*** DATA SUPPLIED
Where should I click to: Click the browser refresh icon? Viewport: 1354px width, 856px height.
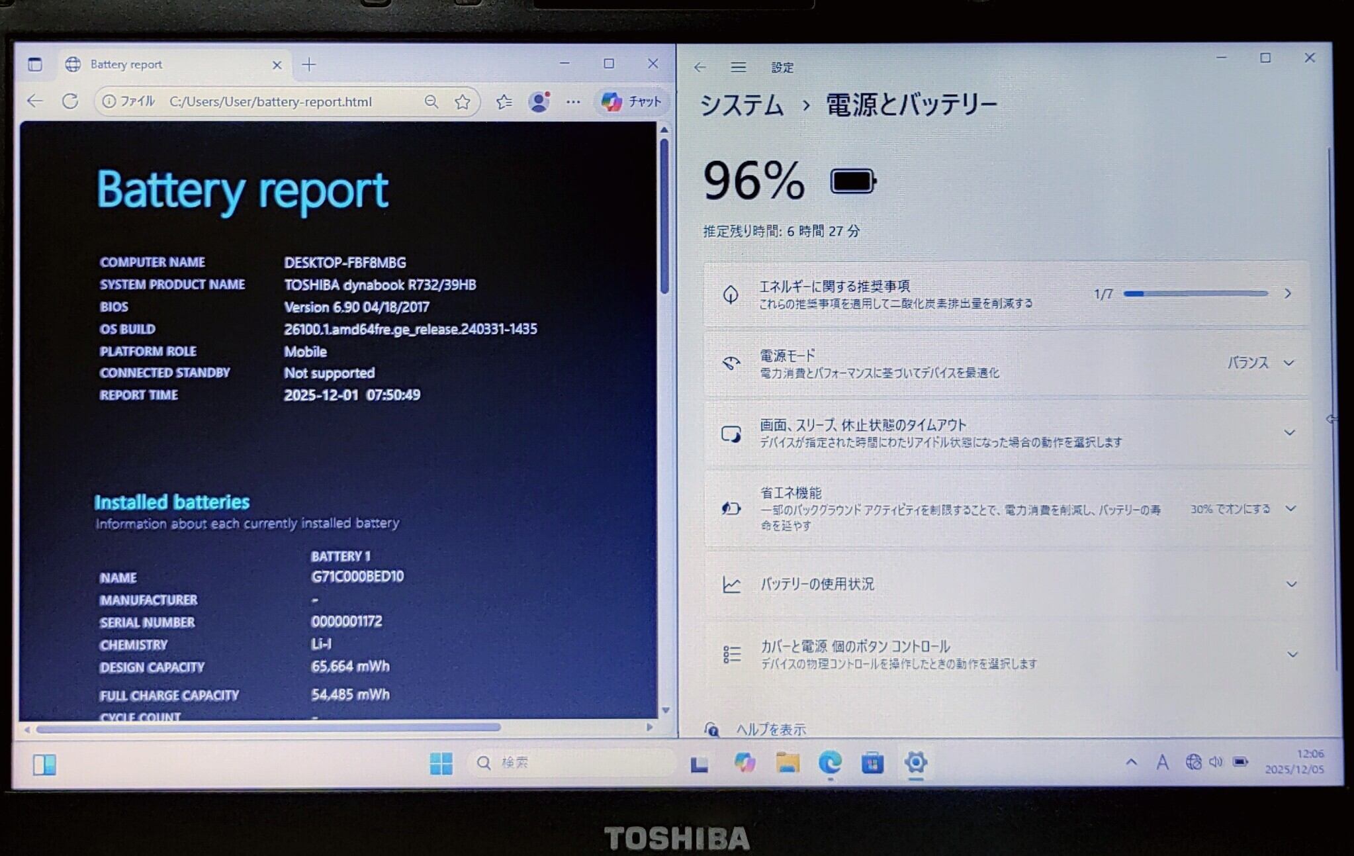tap(70, 101)
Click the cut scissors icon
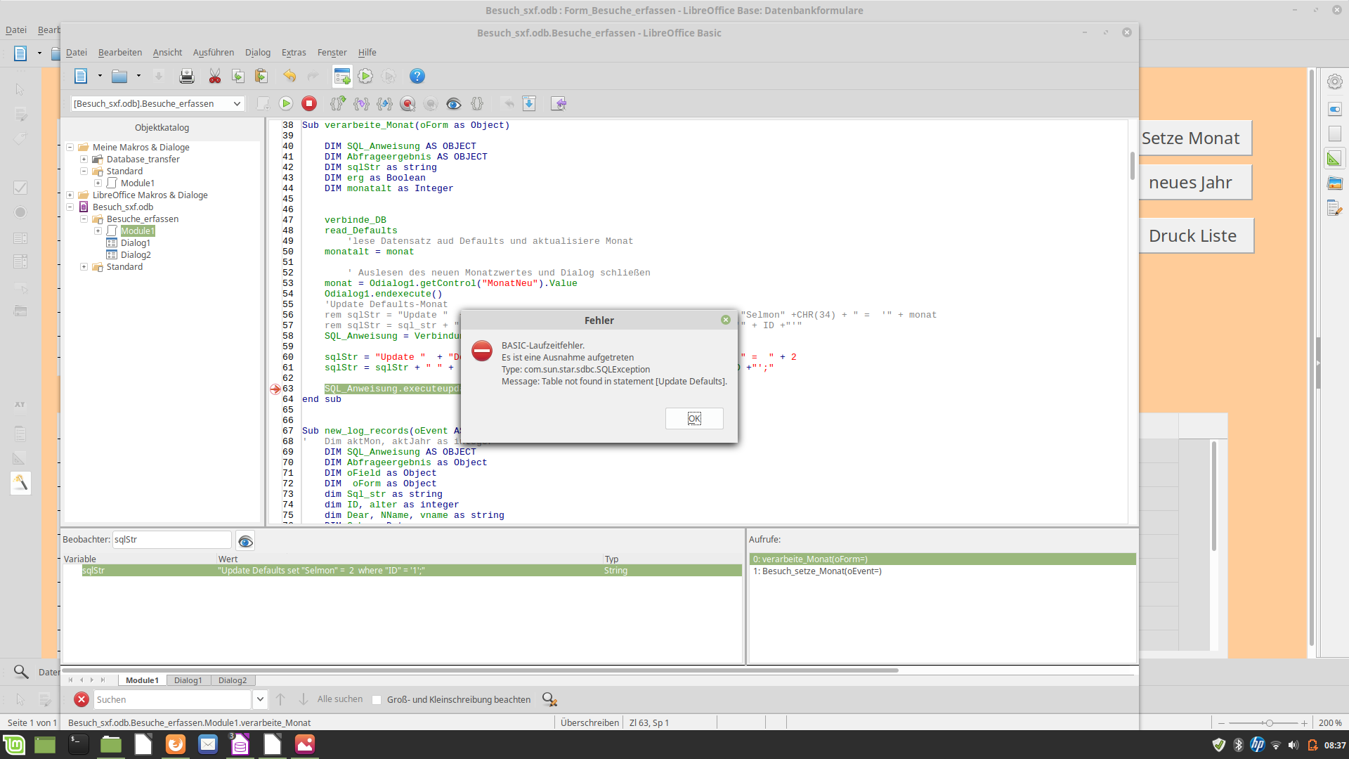Image resolution: width=1349 pixels, height=759 pixels. (215, 77)
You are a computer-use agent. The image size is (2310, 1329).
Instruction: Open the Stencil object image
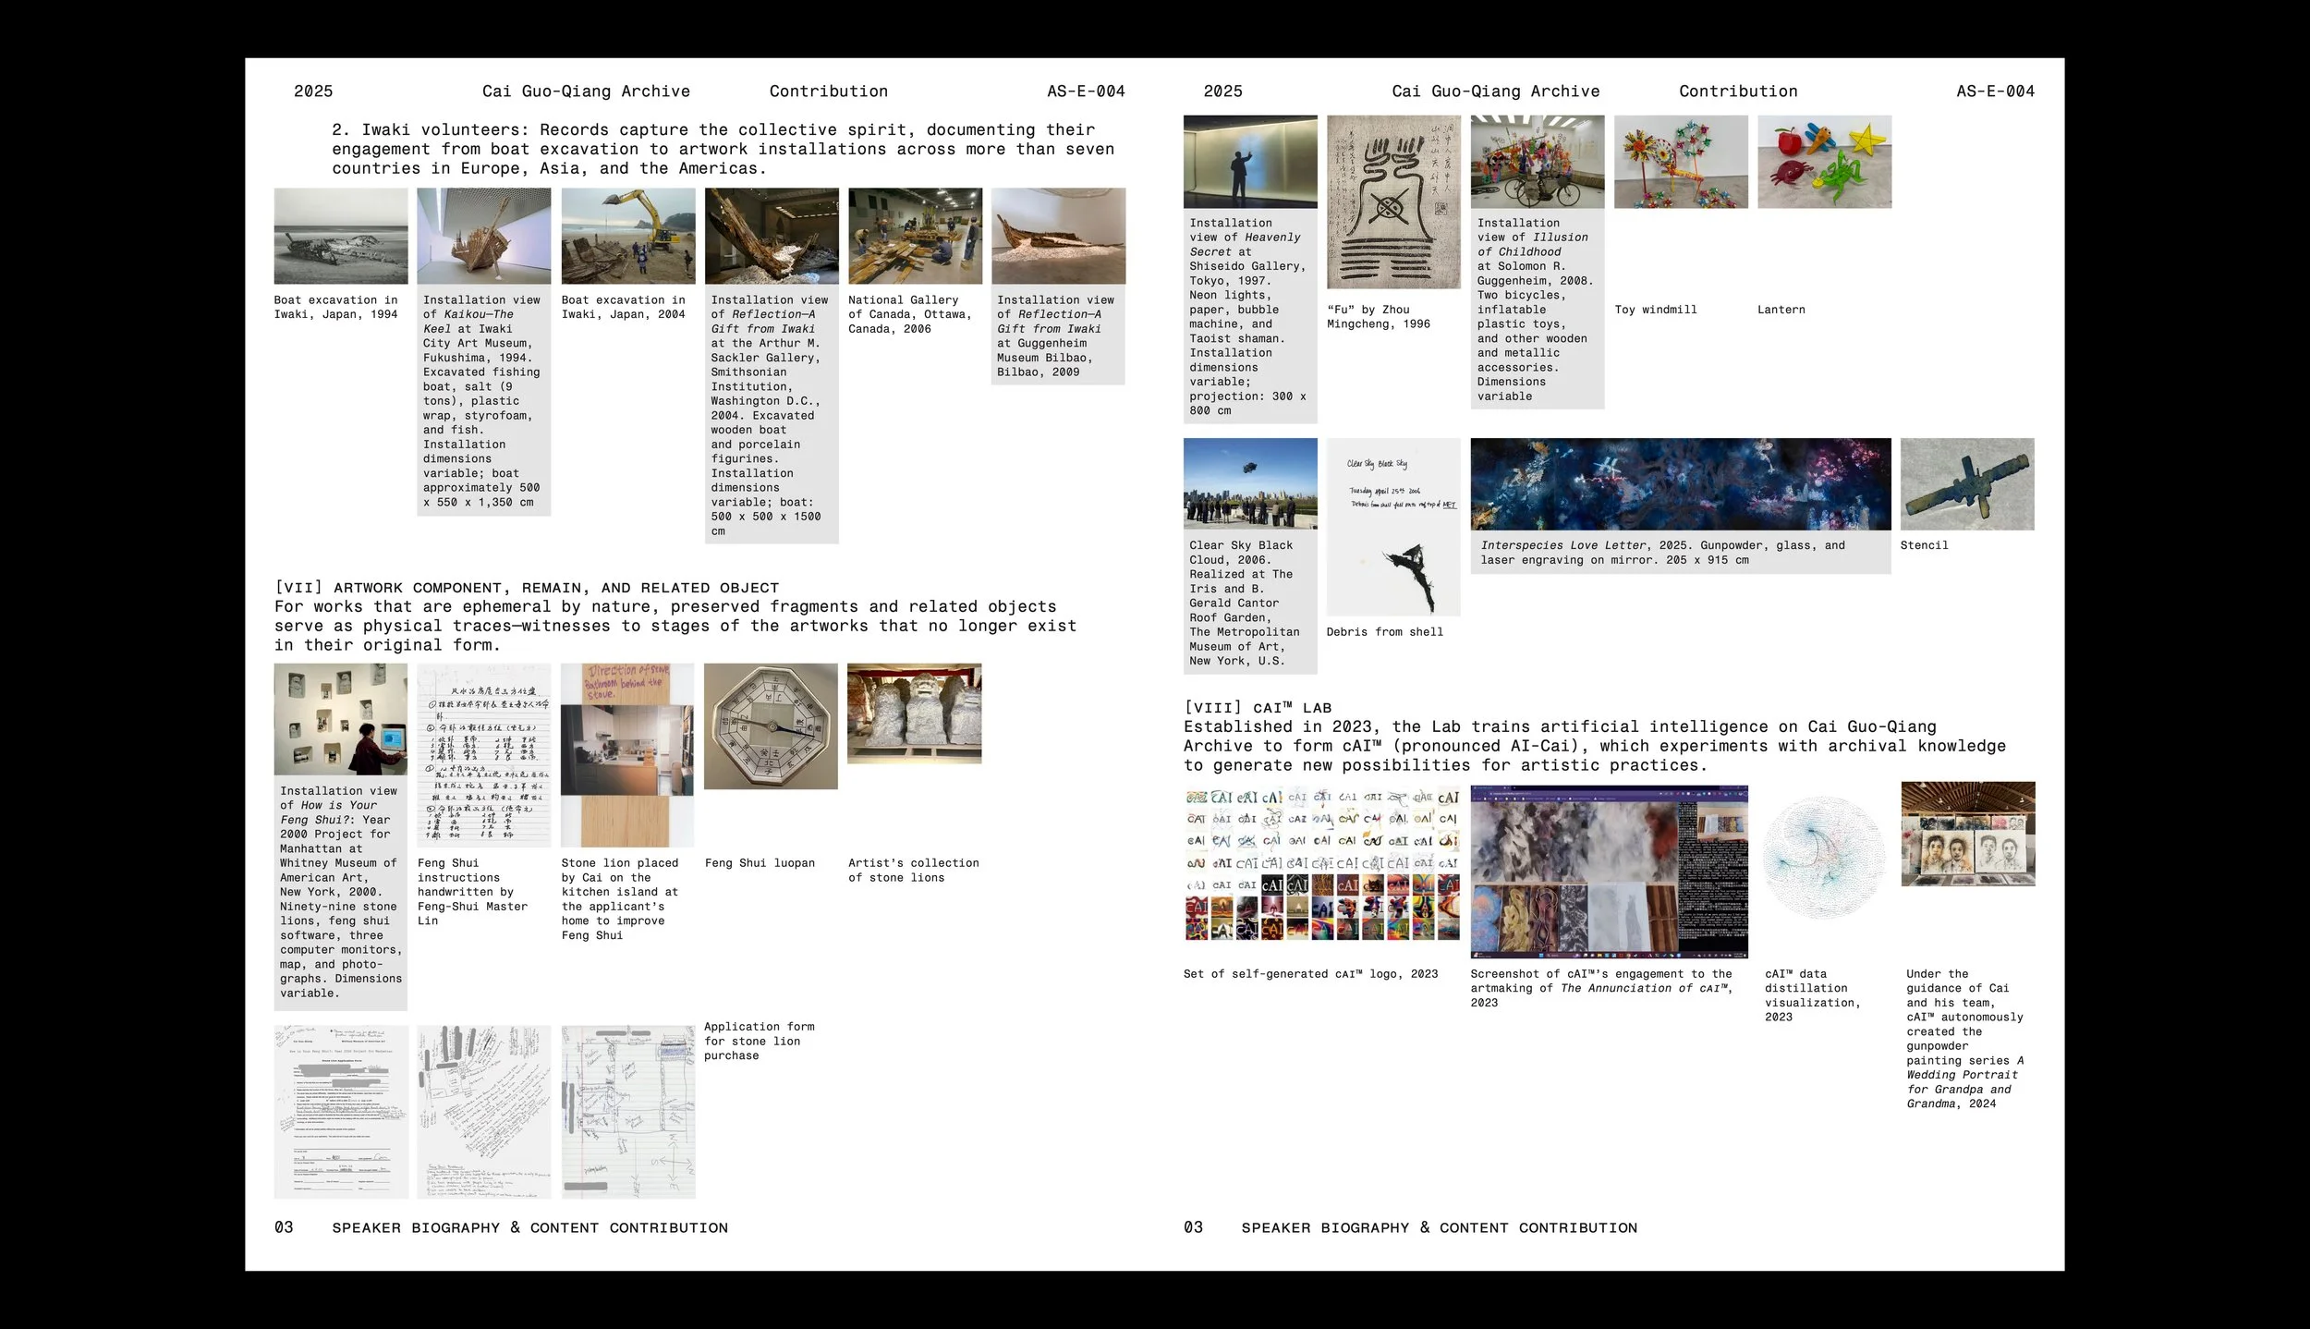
******
PROBLEM TO SOLVE ::
Within the listing above, find the line containing "You are a computer-use", then print it and every line after it exactly, leaving out pictures.

RESPONSE ::
You are a computer-use agent. The image size is (2310, 1329).
Instruction: Open the Stencil object image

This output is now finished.